En effet, nous sommes mieux là, assises dans les fauteuils moelleux, sur les coussins brodés, chacune sa tasse de café. Nous sommes bien là, dans la fraîcheur de cette pièce mi-rustique mi-bibliothèque, quand les pleurs se font entendre.
   Alexandre. Nous l'avions oublié, pas Aline. On dirait qu'elle avait guetté cette petite voix frêle, ce miaulement. Tout de suite elle est debout, elle s'excuse, elle disparaît.

*

Les bruits dans l'autre pièce ont cessé. D'un pas lent, épuisé, Aline réapparaît et reprend sa tasse de café.
   Votre café doit déjà être froid. Je parle à voix basse, avec une envie subite de la protéger, de m'occuper d'elle. Aline me répond que ce n'est rien, que ça ne fait rien, que je peux parler plus haut. Qu'il s'est rendormi. Qu'à cet âge-là, on n'a pas besoin de grand-chose pour être heureux.
   De qui parle-t-elle? D'elle ou du bébé dans l'autre pièce? Ou en général? À ce moment-là, elle est sans force et elle ressemble à la fleur pâle et fragile du récit de Véra. Un rayon de soleil descend de la petite fenêtre, il essaye de chauffer sa main blanche, transparente, les ongles soigneusement coupés. Une main sans vie, petit cadavre saigné à blanc sur les fleurs pourpres du coussin.

Véra.
   Elle se lève, elle arpente le salon. Grande, robuste, les cheveux noirs en désordre, elle me fait penser à une guerrière acharnée, impitoyable et il ne lui manque que le cheval et le crâne rasé. Avec son satané instinct qui flaire sans faille la moindre faiblesse et avec tout ce whisky dans l'estomac.
   Souviens-toi, je t'avais pourtant prévenue! La voix querelleuse de Véra me met mal à l'aise, je me sens comme une étrangère indiscrète et je décide de les laisser seules. Je marmonne une vague excuse, je récupère mon sac de voyage et je quitte la maison.

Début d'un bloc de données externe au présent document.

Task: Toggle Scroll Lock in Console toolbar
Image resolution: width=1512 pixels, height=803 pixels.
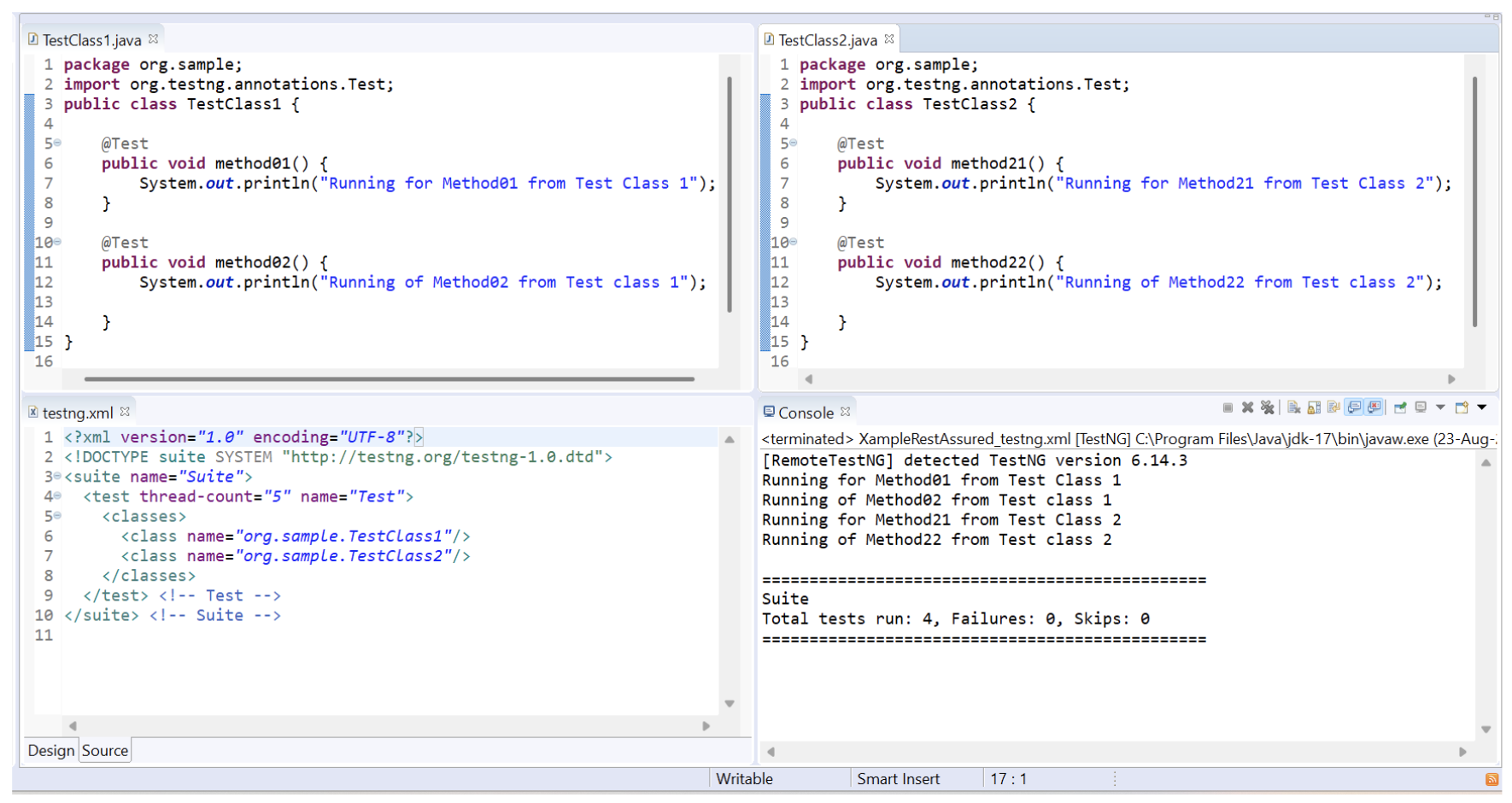Action: tap(1314, 407)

Dehors, le jardin somnole toujours. Un jardin secret. Le jardin d'Aline et Véra. Le chat blanc n'est plus là, je prends sa place. La pierre est chaude, elle garde encore une présence animale. Non, ce n'est que le soleil disparu entre-temps. Je m'allonge, je plonge mon regard dans la soie grise du ciel. Dommage, je ne la verrai jamais en robe du soir. Une attente pèse dans l'air, le jardin a rendez-vous avec l'orage. Pourquoi Véra ne vient-elle pas? Le vent sorti des buissons pourchasse le linge sur la corde. La robe gonfle sous ses assauts, un bateau prêt à prendre le large. Un bruit à peine perceptible. Tiens, le chat blanc. La pureté de sa fourrure est tachée de sang, un oiseau, une aile brisée qui traîne par terre. Il a l'ai fier, le chat, pour lui c'est une proie légitime. Je ferme les yeux et quand je les ouvre de nouveau, la robe aux fleurs bleues s'est envolée, direction inconnue…
   Tout à coup la voix de Véra cisèle le silence et j'entends ses pas passer près de moi. Je quitte le blanc, je sors en courant dans la rue, sans me retourner.

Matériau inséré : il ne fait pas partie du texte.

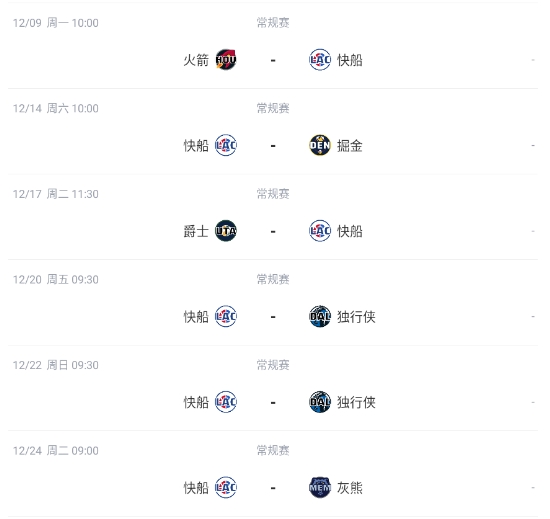
Task: Click the score dash in the 12/20 matchup
Action: click(x=273, y=317)
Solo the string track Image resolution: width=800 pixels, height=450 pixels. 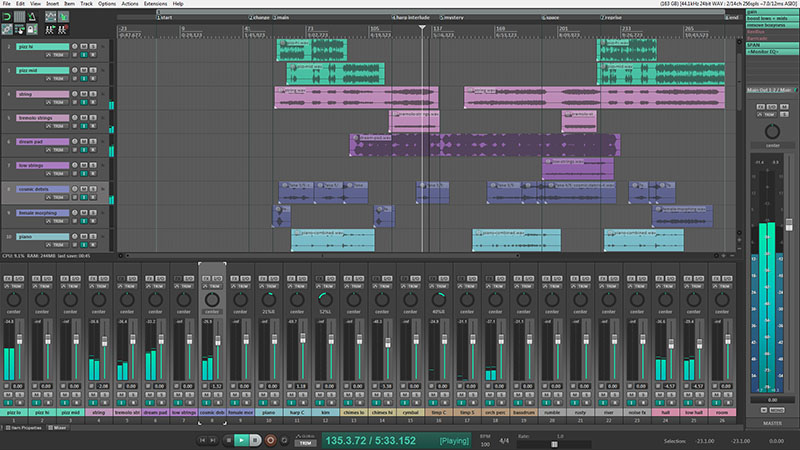tap(93, 94)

J'aperçois les cheveux noirs au loin, les jambes musclées. Une vraie amazone. Elle ralentit, je la rattrape. Il commence à pleuvoir et je m'aperçois que le rimmel coule sur ses joues mates. Est-ce qu'elle pleure ou c'est la pluie?
   Je lui dis qu'elle ressemble à un ramoneur en détresse mais elle refuse de sourire. Nous marchons un bon moment comme ça, en silence, deux filles seules sur la route et sous la pluie. Une pluie froide qui glisse et qui creuse des sillons noirs sur nos visages lisses.